Stored data
+ + +

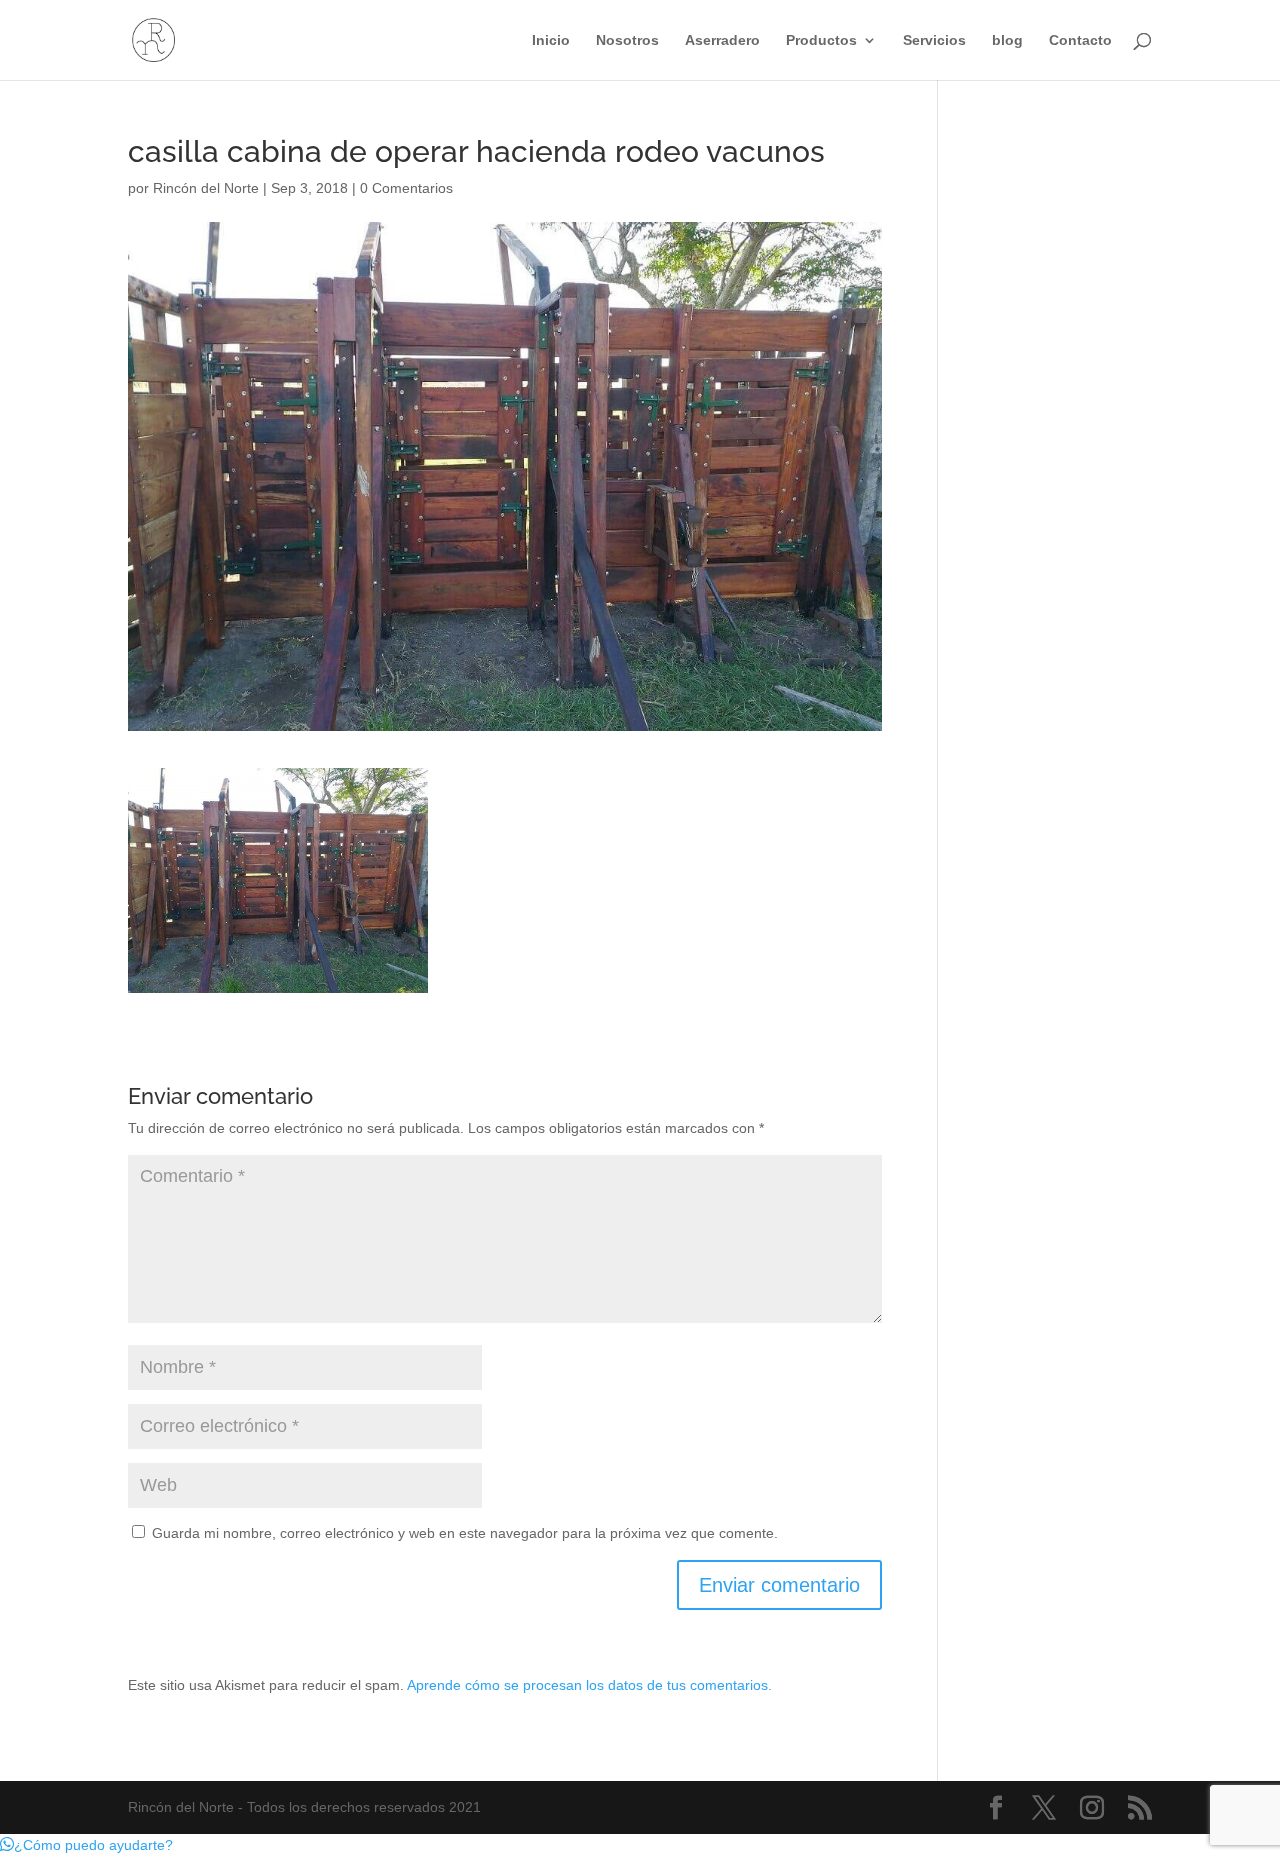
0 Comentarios (406, 188)
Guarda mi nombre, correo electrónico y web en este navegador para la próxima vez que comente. (465, 1533)
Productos (821, 40)
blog (1007, 40)
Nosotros (627, 40)
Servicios (934, 40)
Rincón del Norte (206, 188)
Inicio (551, 40)
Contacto (1080, 40)
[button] (86, 1845)
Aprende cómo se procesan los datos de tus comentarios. (589, 1685)
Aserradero (722, 40)
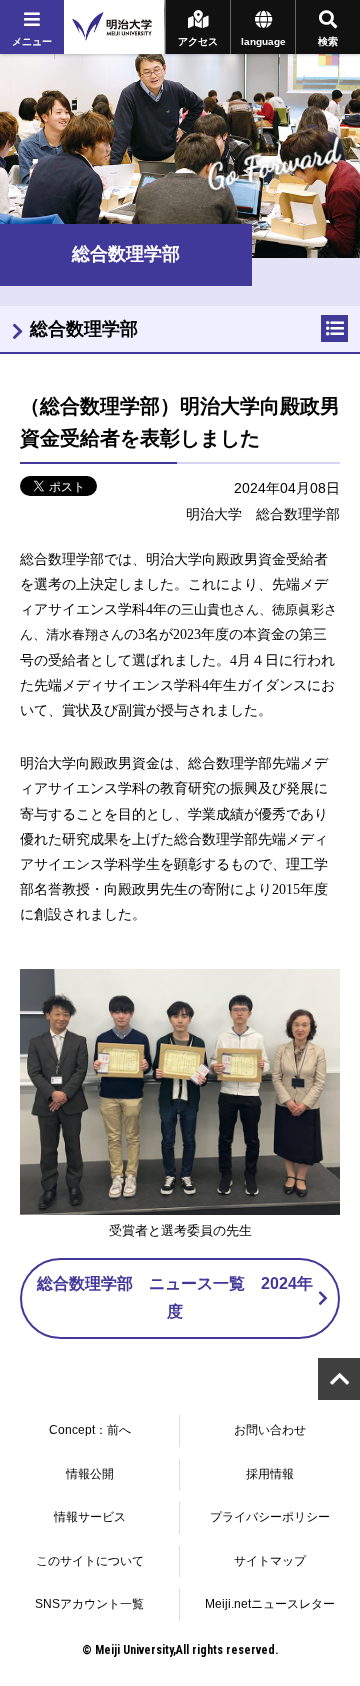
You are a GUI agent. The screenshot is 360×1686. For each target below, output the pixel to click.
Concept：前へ (90, 1430)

+ + +

§ **PROBLEM TO WORK ON**
Repeat, exactly and in full, all records above, but include no pictures.

§ **RESPONSE BELOW**
0 Comentarios (406, 188)
Guarda mi nombre, correo electrónico y web en este navegador para la próxima vez que comente. (465, 1533)
Productos (821, 40)
blog (1007, 40)
Nosotros (627, 40)
Servicios (934, 40)
Rincón del Norte (206, 188)
Inicio (551, 40)
Contacto (1080, 40)
[button] (86, 1845)
Aprende cómo se procesan los datos de tus comentarios. (589, 1685)
Aserradero (722, 40)
You are a GUI agent. The screenshot is 360×1686. For each target below, output the pixel to click.
Concept：前へ (90, 1430)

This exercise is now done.